EXERCISE DETAILS: Could you print out every entry, character for character?
*** Opening TASK INPUT ***
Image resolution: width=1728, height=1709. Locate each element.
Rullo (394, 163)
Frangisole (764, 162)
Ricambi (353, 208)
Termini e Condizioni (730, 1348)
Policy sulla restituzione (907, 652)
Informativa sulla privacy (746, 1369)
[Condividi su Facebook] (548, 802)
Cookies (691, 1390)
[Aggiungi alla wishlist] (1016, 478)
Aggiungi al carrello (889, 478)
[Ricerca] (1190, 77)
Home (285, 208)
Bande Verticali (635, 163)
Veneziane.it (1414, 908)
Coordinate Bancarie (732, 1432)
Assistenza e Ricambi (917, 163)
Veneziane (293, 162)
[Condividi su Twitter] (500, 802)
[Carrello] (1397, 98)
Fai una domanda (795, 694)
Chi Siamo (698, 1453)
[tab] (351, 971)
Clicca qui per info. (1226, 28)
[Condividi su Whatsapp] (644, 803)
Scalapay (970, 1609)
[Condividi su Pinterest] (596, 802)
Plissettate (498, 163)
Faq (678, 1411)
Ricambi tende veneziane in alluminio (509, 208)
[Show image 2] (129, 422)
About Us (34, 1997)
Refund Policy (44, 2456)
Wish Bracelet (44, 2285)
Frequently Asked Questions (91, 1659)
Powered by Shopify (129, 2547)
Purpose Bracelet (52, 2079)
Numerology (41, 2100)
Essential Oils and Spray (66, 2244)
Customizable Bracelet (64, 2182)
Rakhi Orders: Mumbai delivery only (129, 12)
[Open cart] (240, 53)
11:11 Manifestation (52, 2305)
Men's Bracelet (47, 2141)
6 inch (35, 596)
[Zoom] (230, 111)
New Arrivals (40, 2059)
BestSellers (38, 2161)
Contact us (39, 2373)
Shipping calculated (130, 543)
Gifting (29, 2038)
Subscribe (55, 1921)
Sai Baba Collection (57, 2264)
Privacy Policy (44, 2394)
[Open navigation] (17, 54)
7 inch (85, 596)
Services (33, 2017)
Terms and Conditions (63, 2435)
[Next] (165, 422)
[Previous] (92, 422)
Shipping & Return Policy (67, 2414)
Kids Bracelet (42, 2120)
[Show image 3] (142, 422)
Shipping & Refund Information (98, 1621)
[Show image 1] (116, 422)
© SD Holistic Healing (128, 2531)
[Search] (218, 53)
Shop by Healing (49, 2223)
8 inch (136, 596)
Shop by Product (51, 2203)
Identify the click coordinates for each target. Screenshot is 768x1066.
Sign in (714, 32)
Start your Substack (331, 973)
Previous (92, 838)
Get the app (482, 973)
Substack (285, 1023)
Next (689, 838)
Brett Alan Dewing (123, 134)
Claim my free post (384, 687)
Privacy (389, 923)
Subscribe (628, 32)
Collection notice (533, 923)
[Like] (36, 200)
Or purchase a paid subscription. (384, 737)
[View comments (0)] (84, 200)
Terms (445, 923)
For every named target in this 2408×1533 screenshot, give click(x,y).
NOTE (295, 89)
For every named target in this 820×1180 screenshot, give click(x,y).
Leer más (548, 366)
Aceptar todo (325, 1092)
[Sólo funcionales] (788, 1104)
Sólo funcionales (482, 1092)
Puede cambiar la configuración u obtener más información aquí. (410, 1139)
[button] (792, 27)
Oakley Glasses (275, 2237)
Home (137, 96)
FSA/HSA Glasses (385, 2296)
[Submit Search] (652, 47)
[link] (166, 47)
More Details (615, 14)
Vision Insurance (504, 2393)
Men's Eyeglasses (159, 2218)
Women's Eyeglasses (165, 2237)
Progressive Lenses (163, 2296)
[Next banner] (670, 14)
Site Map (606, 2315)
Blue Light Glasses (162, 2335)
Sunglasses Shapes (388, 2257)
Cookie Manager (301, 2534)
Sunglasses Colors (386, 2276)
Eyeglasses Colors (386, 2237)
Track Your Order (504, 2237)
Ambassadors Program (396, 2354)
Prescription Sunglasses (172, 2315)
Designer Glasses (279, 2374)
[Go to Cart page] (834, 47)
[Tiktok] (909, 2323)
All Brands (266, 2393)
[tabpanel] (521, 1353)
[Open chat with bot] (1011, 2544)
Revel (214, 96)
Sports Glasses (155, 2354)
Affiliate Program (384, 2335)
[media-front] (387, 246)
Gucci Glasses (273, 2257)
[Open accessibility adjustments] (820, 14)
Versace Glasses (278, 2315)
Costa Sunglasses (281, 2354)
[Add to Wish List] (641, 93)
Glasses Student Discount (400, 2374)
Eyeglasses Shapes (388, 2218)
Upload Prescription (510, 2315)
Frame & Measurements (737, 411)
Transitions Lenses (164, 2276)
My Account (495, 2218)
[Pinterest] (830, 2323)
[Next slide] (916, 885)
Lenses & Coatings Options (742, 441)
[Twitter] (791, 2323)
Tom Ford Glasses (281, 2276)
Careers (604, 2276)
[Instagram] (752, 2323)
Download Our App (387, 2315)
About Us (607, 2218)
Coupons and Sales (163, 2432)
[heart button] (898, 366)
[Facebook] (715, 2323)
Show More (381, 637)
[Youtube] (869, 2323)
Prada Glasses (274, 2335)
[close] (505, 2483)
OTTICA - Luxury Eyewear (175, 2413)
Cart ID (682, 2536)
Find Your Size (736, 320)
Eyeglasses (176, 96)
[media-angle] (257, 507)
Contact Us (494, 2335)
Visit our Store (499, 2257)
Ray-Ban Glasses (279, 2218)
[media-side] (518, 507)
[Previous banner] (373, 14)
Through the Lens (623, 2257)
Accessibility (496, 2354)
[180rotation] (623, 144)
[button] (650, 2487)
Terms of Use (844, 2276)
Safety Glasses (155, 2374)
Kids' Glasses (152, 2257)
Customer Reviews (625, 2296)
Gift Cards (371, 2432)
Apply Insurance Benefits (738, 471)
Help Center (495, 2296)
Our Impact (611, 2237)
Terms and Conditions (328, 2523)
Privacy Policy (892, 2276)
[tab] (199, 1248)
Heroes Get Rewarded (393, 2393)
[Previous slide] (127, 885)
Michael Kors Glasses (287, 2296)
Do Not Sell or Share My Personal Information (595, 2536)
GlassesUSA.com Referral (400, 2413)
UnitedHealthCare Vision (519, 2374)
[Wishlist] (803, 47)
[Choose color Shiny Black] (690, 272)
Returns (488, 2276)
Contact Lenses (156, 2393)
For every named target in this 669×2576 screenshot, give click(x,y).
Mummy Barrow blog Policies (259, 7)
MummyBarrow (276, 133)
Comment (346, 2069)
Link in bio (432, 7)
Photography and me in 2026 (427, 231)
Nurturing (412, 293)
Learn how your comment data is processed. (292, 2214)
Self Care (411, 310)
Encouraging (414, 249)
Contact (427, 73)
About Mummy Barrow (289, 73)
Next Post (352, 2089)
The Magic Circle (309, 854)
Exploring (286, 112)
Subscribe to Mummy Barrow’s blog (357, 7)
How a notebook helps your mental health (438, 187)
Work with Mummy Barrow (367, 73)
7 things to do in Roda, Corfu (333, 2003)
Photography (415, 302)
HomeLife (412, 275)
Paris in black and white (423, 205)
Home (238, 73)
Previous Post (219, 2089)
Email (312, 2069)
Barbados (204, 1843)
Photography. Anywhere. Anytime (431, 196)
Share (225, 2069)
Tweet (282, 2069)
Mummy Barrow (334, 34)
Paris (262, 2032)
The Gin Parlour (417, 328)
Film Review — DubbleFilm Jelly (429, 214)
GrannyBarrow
*** Closing TASK INPUT ***
THE COMPLETED TASK:
Image resolution: width=1728, height=1709. Locate each element.
Rullo (394, 163)
Frangisole (764, 162)
Ricambi (353, 208)
Termini e Condizioni (730, 1348)
Policy sulla restituzione (907, 652)
Informativa sulla privacy (746, 1369)
[Condividi su Facebook] (548, 802)
Cookies (691, 1390)
[Aggiungi alla wishlist] (1016, 478)
Aggiungi al carrello (889, 478)
[Ricerca] (1190, 77)
Home (285, 208)
Bande Verticali (635, 163)
Veneziane.it (1414, 908)
Coordinate Bancarie (732, 1432)
Assistenza e Ricambi (917, 163)
Veneziane (293, 162)
[Condividi su Twitter] (500, 802)
[Carrello] (1397, 98)
Fai una domanda (795, 694)
Chi Siamo (698, 1453)
[tab] (351, 971)
Clicca qui per info. (1226, 28)
[Condividi su Whatsapp] (644, 803)
Scalapay (970, 1609)
[Condividi su Pinterest] (596, 802)
Plissettate (498, 163)
Faq (678, 1411)
Ricambi tende veneziane in alluminio (509, 208)
[Show image 2] (129, 422)
About Us (34, 1997)
Refund Policy (44, 2456)
Wish Bracelet (44, 2285)
Frequently Asked Questions (91, 1659)
Powered by Shopify (129, 2547)
Purpose Bracelet (52, 2079)
Numerology (41, 2100)
Essential Oils and Spray (66, 2244)
Customizable Bracelet (64, 2182)
Rakhi Orders: Mumbai delivery only (129, 12)
[Open cart] (240, 53)
11:11 Manifestation (52, 2305)
Men's Bracelet (47, 2141)
6 inch (35, 596)
[Zoom] (230, 111)
New Arrivals (40, 2059)
BestSellers (38, 2161)
Contact us (39, 2373)
Shipping calculated (130, 543)
Gifting (29, 2038)
Subscribe (55, 1921)
Sai Baba Collection (57, 2264)
Privacy Policy (44, 2394)
[Open navigation] (17, 54)
7 inch (85, 596)
Services (33, 2017)
Terms and Conditions (63, 2435)
[Next] (165, 422)
[Previous] (92, 422)
Shipping & Return Policy (67, 2414)
Kids Bracelet (42, 2120)
[Show image 3] (142, 422)
Shipping & Refund Information (98, 1621)
[Show image 1] (116, 422)
© SD Holistic Healing (128, 2531)
[Search] (218, 53)
Shop by Healing (49, 2223)
8 inch (136, 596)
Shop by Product (51, 2203)
Identify the click coordinates for each target. Screenshot is 768x1066.
Sign in (714, 32)
Start your Substack (331, 973)
Previous (92, 838)
Get the app (482, 973)
Substack (285, 1023)
Next (689, 838)
Brett Alan Dewing (123, 134)
Claim my free post (384, 687)
Privacy (389, 923)
Subscribe (628, 32)
Collection notice (533, 923)
[Like] (36, 200)
Or purchase a paid subscription. (384, 737)
[View comments (0)] (84, 200)
Terms (445, 923)
For every named target in this 2408×1533 screenshot, give click(x,y).
NOTE (295, 89)
For every named target in this 820×1180 screenshot, give click(x,y).
Leer más (548, 366)
Aceptar todo (325, 1092)
[Sólo funcionales] (788, 1104)
Sólo funcionales (482, 1092)
Puede cambiar la configuración u obtener más información aquí. (410, 1139)
[button] (792, 27)
Oakley Glasses (275, 2237)
Home (137, 96)
FSA/HSA Glasses (385, 2296)
[Submit Search] (652, 47)
[link] (166, 47)
More Details (615, 14)
Vision Insurance (504, 2393)
Men's Eyeglasses (159, 2218)
Women's Eyeglasses (165, 2237)
Progressive Lenses (163, 2296)
[Next banner] (670, 14)
Site Map (606, 2315)
Blue Light Glasses (162, 2335)
Sunglasses Shapes (388, 2257)
Cookie Manager (301, 2534)
Sunglasses Colors (386, 2276)
Eyeglasses Colors (386, 2237)
Track Your Order (504, 2237)
Ambassadors Program (396, 2354)
Prescription Sunglasses (172, 2315)
Designer Glasses (279, 2374)
[Go to Cart page] (834, 47)
[Tiktok] (909, 2323)
All Brands (266, 2393)
[tabpanel] (521, 1353)
[Open chat with bot] (1011, 2544)
Revel (214, 96)
Sports Glasses (155, 2354)
Affiliate Program (384, 2335)
[media-front] (387, 246)
Gucci Glasses (273, 2257)
[Open accessibility adjustments] (820, 14)
Versace Glasses (278, 2315)
Costa Sunglasses (281, 2354)
[Add to Wish List] (641, 93)
Glasses Student Discount (400, 2374)
Eyeglasses Shapes (388, 2218)
Upload Prescription (510, 2315)
Frame & Measurements (737, 411)
Transitions Lenses (164, 2276)
My Account (495, 2218)
[Pinterest] (830, 2323)
[Next slide] (916, 885)
Lenses & Coatings Options (742, 441)
[Twitter] (791, 2323)
Tom Ford Glasses (281, 2276)
Careers (604, 2276)
[Instagram] (752, 2323)
Download Our App (387, 2315)
About Us (607, 2218)
Coupons and Sales (163, 2432)
[heart button] (898, 366)
[Facebook] (715, 2323)
Show More (381, 637)
[Youtube] (869, 2323)
Prada Glasses (274, 2335)
[close] (505, 2483)
OTTICA - Luxury Eyewear (175, 2413)
Cart ID (682, 2536)
Find Your Size (736, 320)
Eyeglasses (176, 96)
[media-angle] (257, 507)
Contact Us (494, 2335)
Visit our Store (499, 2257)
Ray-Ban Glasses (279, 2218)
[media-side] (518, 507)
[Previous banner] (373, 14)
Through the Lens (623, 2257)
Accessibility (496, 2354)
[180rotation] (623, 144)
[button] (650, 2487)
Terms of Use (844, 2276)
Safety Glasses (155, 2374)
Kids' Glasses (152, 2257)
Customer Reviews (625, 2296)
Gift Cards (371, 2432)
Apply Insurance Benefits (738, 471)
Help Center (495, 2296)
Our Impact (611, 2237)
Terms and Conditions (328, 2523)
Privacy Policy (892, 2276)
[tab] (199, 1248)
Heroes Get Rewarded (393, 2393)
[Previous slide] (127, 885)
Michael Kors Glasses (287, 2296)
Do Not Sell or Share My Personal Information (595, 2536)
GlassesUSA.com Referral (400, 2413)
UnitedHealthCare Vision (519, 2374)
[Wishlist] (803, 47)
[Choose color Shiny Black] (690, 272)
Returns (488, 2276)
Contact Lenses (156, 2393)
For every named target in this 669×2576 screenshot, give click(x,y).
Mummy Barrow blog Policies (259, 7)
MummyBarrow (276, 133)
Comment (346, 2069)
Link in bio (432, 7)
Photography and me in 2026 (427, 231)
Nurturing (412, 293)
Learn how your comment data is processed. (292, 2214)
Self Care (411, 310)
Encouraging (414, 249)
Contact (427, 73)
About Mummy Barrow (289, 73)
Next Post (352, 2089)
The Magic Circle (309, 854)
Exploring (286, 112)
Subscribe to Mummy Barrow’s blog (357, 7)
How a notebook helps your mental health (438, 187)
Work with Mummy Barrow (367, 73)
7 things to do in Roda, Corfu (333, 2003)
Photography (415, 302)
HomeLife (412, 275)
Paris in black and white (423, 205)
Home (238, 73)
Previous Post (219, 2089)
Email (312, 2069)
Barbados (204, 1843)
Photography. Anywhere. Anytime (431, 196)
Share (225, 2069)
Tweet (282, 2069)
Mummy Barrow (334, 34)
Paris (262, 2032)
The Gin Parlour (417, 328)
Film Review — DubbleFilm Jelly (429, 214)
GrannyBarrow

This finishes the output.